152(c).       Sec. 32(c)(3).   However, as we have just concluded,

petitioner did not have a qualifying child as defined in section

152(c) in 2005.       Accordingly, we hold that petitioner is not

entitled to an earned income credit for 2005.         Respondent’s

determination is therefore sustained.

       6
        An eligible individual also includes an individual who
does not have a qualifying child. See sec. 32(c)(1)(A)(ii).
However, an earned income credit is available to such an
individual only if his or her adjusted gross income is less than
$11,750. See Rev. Proc. 2004-71, sec. 3.06, 2004-2 C.B. 970,
973. Because petitioner’s adjusted gross income exceeded that
amount in 2005, petitioner is not entitled to an earned income
credit for that year without a qualifying child.
                               - 10 -

IV.   Additional Child Tax Credit

       Section 24(a) allows a child tax credit with respect to each

qualifying child of the taxpayer.    Section 24(d) provides that a

portion of the credit may be refundable, which portion is

commonly referred to as the additional child tax credit.

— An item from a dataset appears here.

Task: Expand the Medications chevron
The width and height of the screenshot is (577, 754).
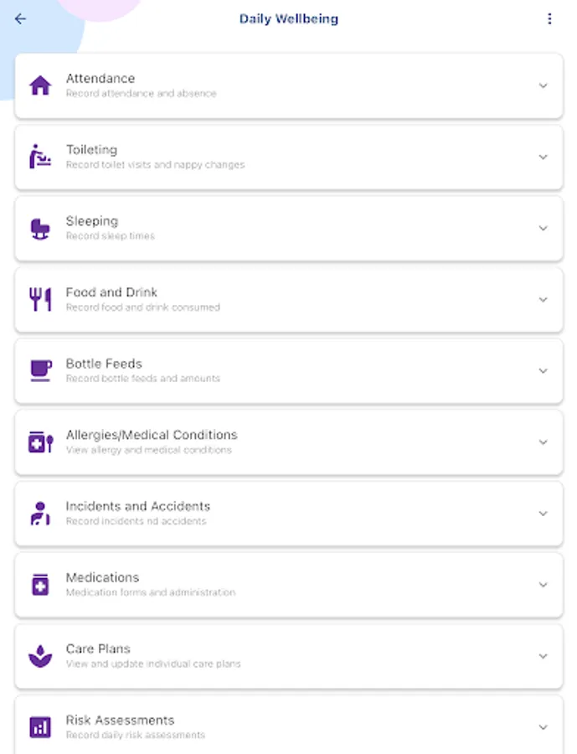Action: point(543,584)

       As just stated, the child tax credit under section 24 is

allowed with respect to each qualifying child.    As relevant

herein, the term “qualifying child” is defined by section

24(c)(1) to mean a qualifying child of the taxpayer as defined in

section 152(c) who has not attained age 17.    However, as we have

previously concluded, petitioner did not have a qualifying child

as defined in section 152(c) in 2005.    Accordingly, we hold that

petitioner is not entitled to an additional child tax credit for

2005.    Respondent’s determination is therefore sustained.

V.    Filing Status

       Section 2(b) defines “head of household” for filing status

purposes.    As relevant herein, an individual is considered a head

of a household if the individual maintains as his or her home a

household that constitutes for more than half of the taxable year

the principal place of abode, as a member of such household, of

either (1) a qualifying child of the individual, as defined in

section 152(c), or (2) any other person who is a dependent of the

taxpayer, but only if the taxpayer is entitled to a dependency

exemption deduction for such person.
                              - 11 -

      As previously discussed, neither Ms. Holter nor Z.S. was

either a qualifying child or a qualifying relative of petitioner

in 2005.   In short, petitioner lacks a qualifying child, and she

has not shown that there is any other person who is her dependent

such that she would be entitled to a deduction for such person

under section 151.   Accordingly, we hold that petitioner is not

entitled to head of household filing status for 2005.

Respondent’s determination of single filing status is therefore

sustained.

VI.   Conclusion

      To reflect our disposition of the disputed issues,

                                         Decision will be entered

                                    for respondent.